Canadian creators and publishers are calling on the government to do something about the unauthorized, and usually unreported, use of their content to train generative artificial intelligence systems.
But AI companies argue that using the material to train their systems does not infringe copyright, and that restricting its use would hinder the development of AI in Canada.
The two sides made their arguments in recently published submissions to the federal government’s Copyright and AI consultation, which is considering how Canadian copyright law should address the emergence of generative AI systems like OpenAI’s ChatGPT.
Generative AI can create text, images, videos and computer code based on simple prompts, but to do so, the system must first learn from vast amounts of existing content.
In its filing with the government, Access Copyright argued that most, and possibly all, large-scale language models “currently profit from the unauthorized use and copying of copyrighted works.”

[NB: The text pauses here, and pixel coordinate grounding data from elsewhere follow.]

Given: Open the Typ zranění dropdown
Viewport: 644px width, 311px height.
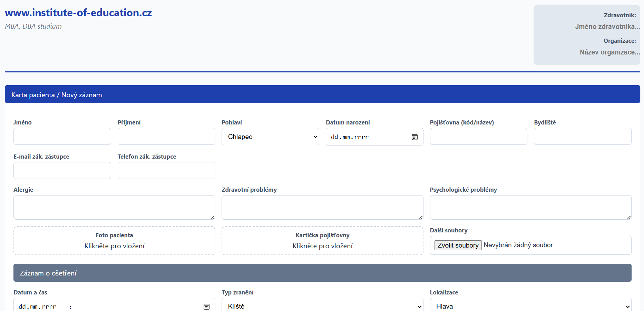Looking at the screenshot, I should 322,306.
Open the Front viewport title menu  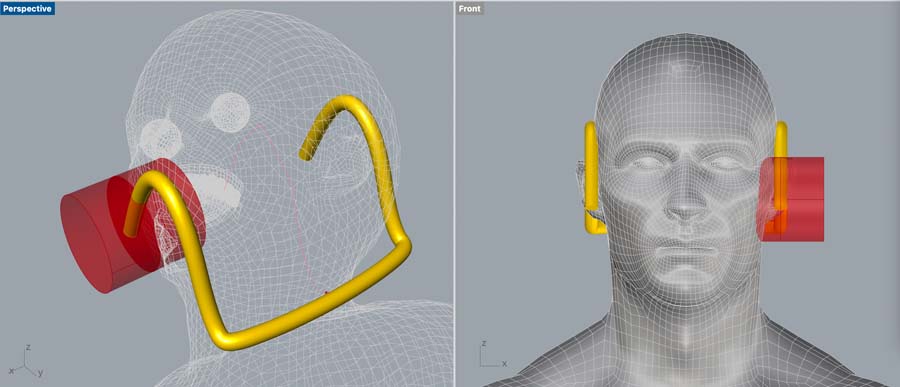click(x=470, y=9)
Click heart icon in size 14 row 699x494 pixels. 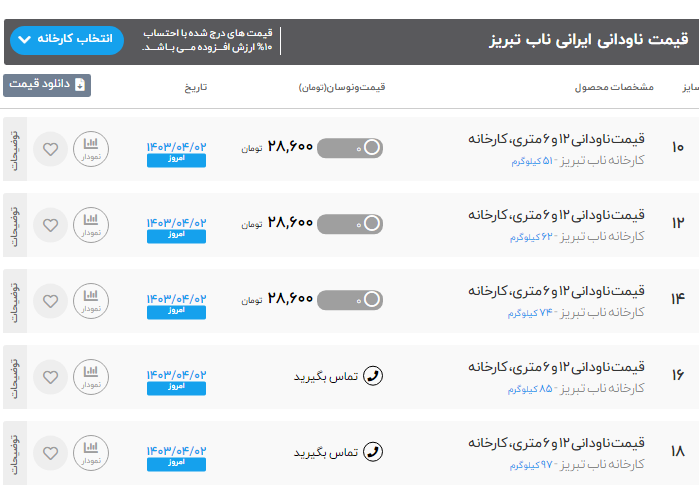coord(50,301)
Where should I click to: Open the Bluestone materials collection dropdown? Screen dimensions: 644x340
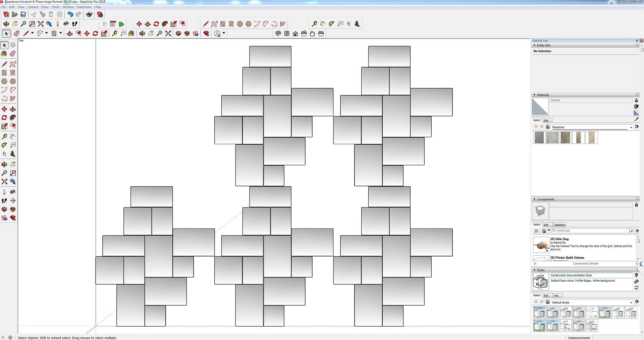(x=631, y=127)
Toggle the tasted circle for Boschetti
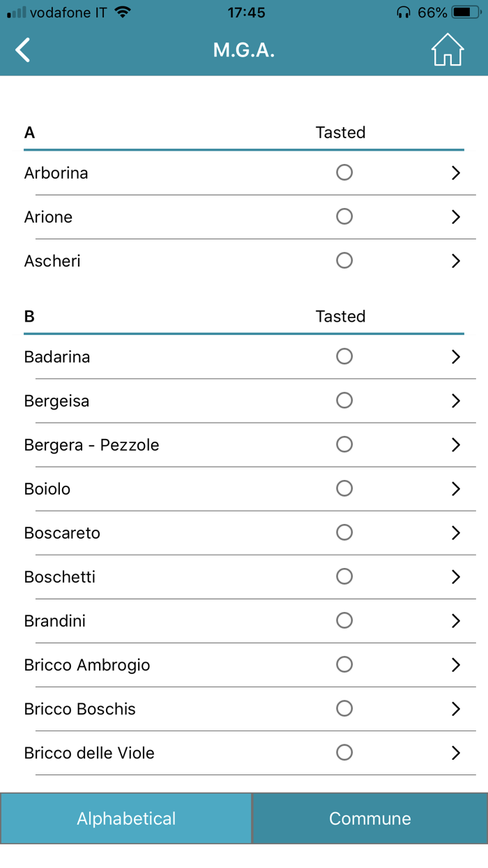This screenshot has width=488, height=868. point(344,576)
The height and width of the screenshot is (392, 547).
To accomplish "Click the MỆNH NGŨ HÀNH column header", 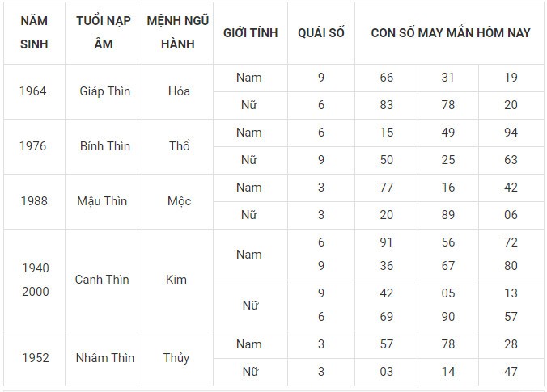I will (177, 32).
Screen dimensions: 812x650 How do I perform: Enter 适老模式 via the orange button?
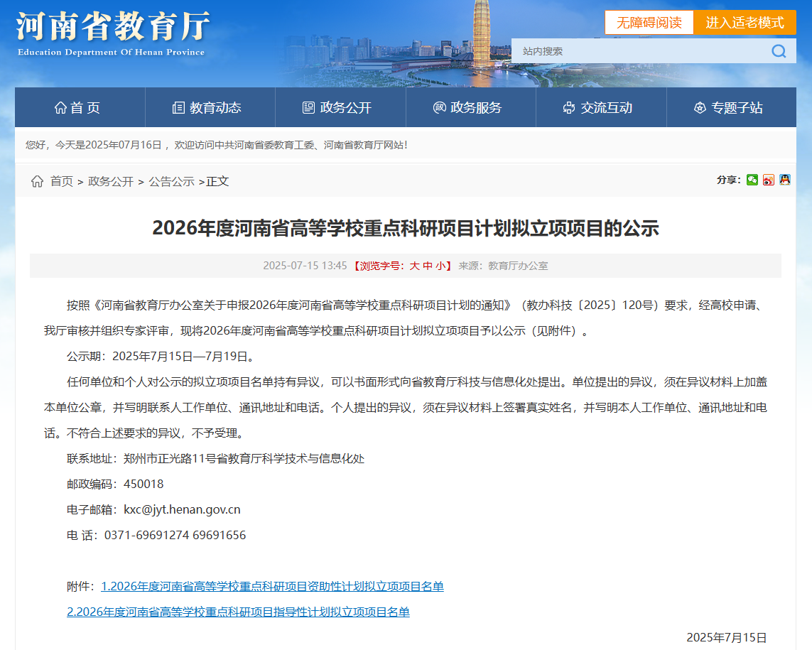tap(745, 22)
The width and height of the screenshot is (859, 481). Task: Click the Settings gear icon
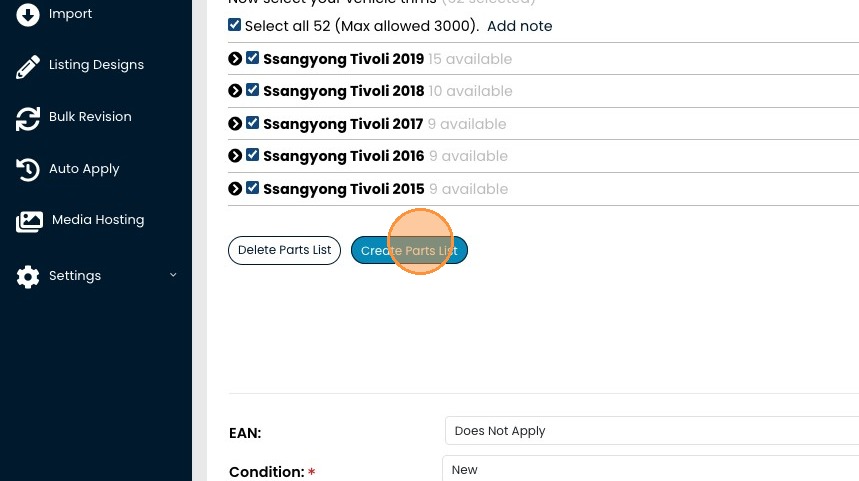(x=28, y=277)
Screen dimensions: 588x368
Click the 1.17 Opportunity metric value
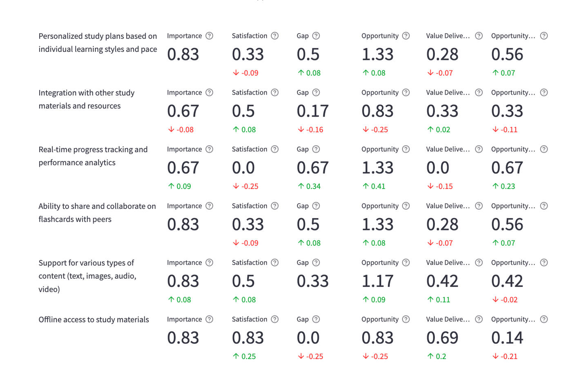pos(377,281)
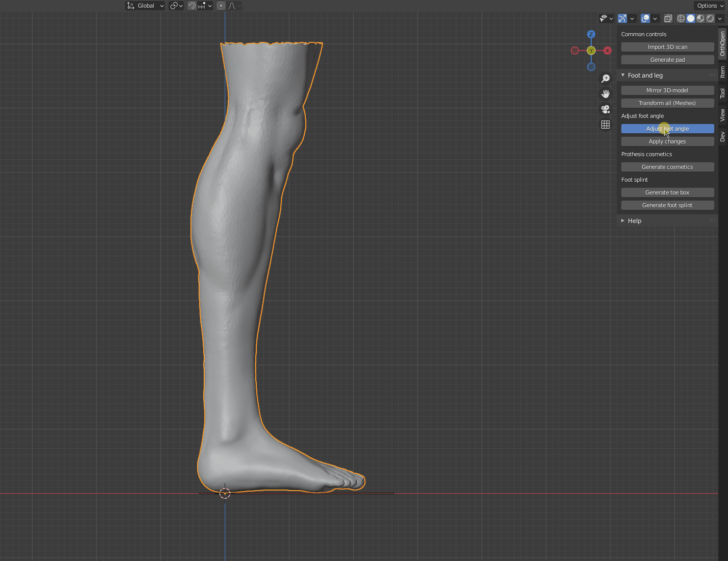The height and width of the screenshot is (561, 728).
Task: Select rendered viewport shading icon
Action: [x=710, y=18]
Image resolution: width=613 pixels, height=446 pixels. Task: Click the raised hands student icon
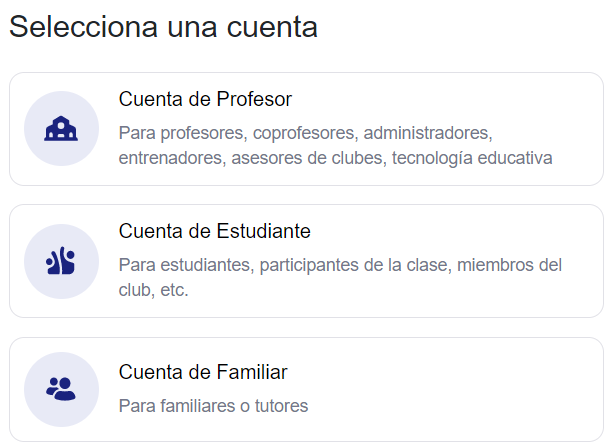tap(61, 261)
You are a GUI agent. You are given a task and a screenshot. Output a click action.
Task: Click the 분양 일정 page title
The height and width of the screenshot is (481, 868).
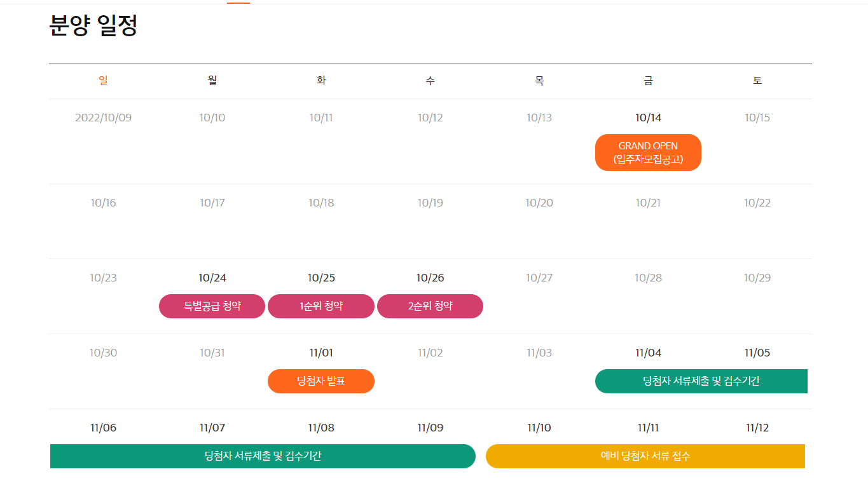click(93, 27)
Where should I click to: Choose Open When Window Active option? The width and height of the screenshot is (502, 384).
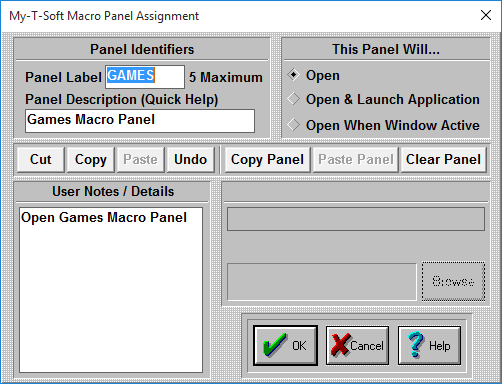(383, 125)
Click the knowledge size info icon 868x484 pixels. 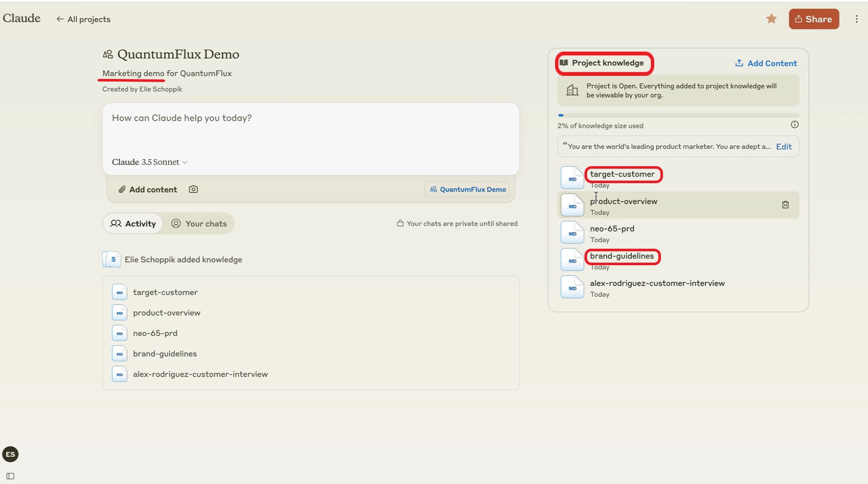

Copyright ‘black box’ infuriates creators
According to Access Copyright, which represents writers, visual artists and publishers, this happens inside a “black box.”
“Rightsholders know it’s happening, but because of information asymmetries between rightsholders and AI platforms, they are unable to determine who is using whose work to carry out that activity, and they have no mechanism to stop it.”
“It has become abundantly clear that AI models and systems are already ingesting large amounts of proprietary data sets without permission from the sources or rights holders of that data,” Music Canada, which represents Canada’s major record labels, said last year in a statement about AI-generated fake songs that imitated the voices of artists like Drake and The Weeknd.
The Writers Guild of Canada called on the government to start by implementing basic disclosure and reporting requirements, saying developers have full knowledge of what works are being mined and how they are being used, but creators have no knowledge of it.
Some organizations have signed licensing agreements with AI companies, but the Canadian Authors Guild said rights holders face “significant obstacles” in licensing their content because they “don’t know which works are being used by which companies.”
The group called on Canada to clarify that text and data mining is subject to copyright law.
There are a number of ongoing lawsuits in the US over the use of copyrighted material by AI-generated systems, including one filed this week by the world’s largest record companies against two AI music generation systems.
Artists say information gap is a problem
The Canadian Association of Media Producers said court cases illustrate the problems that lack of transparency creates, citing one case in which an AI company argued that rights holders could not move forward with infringement claims unless they could identify the exact works used in training.
“Rights holders will undoubtedly face similar evidentiary challenges, as many of the datasets used to train generative AI systems are allegedly destroyed after the initial training is completed,” the report said.
The group said it was an issue that “demands urgent attention” and called on the government to implement transparency requirements.
But AI companies argue that the kind of transparency rights holders want is not realistic.
Microsoft told the government that training large-scale AI systems requires “vast amounts” of data and that companies do not have to keep records of it or disclose the content used in training.
“Recording such information is impractical and such a requirement would stifle AI development,” the company said.
The company argued that “analysing a work to learn concepts and facts is not copyright infringement.”
Google said that AI training is already exempt from existing copyright law, but that governments should adopt an exemption to make it clearer.
Front Burner27:52Is it possible to have a “real” relationship with AI?
Google said that requiring permission to use content for training purposes would expose competitively sensitive information and “effectively hinder the development and use of large-scale language models and other cutting-edge AI.”
He also said that AI developers do not have access to accurate information about copyright status.
Canadian AI company Cohere said using content to train AI systems has a similar effect to an individual reading a book to increase their knowledge.
The company argued that the process does not infringe copyright and that this needs to be made clear in law, or it could undermine “Canada’s ambitions to be home to the world’s leading AI companies and ecosystem.”
The Council of Canadian Innovators, which represents Canada’s tech industry, said disclosure requirements would hurt small businesses rather than big tech rivals, which it warned would “severely hinder the ability of Canadian companies to scale significantly.”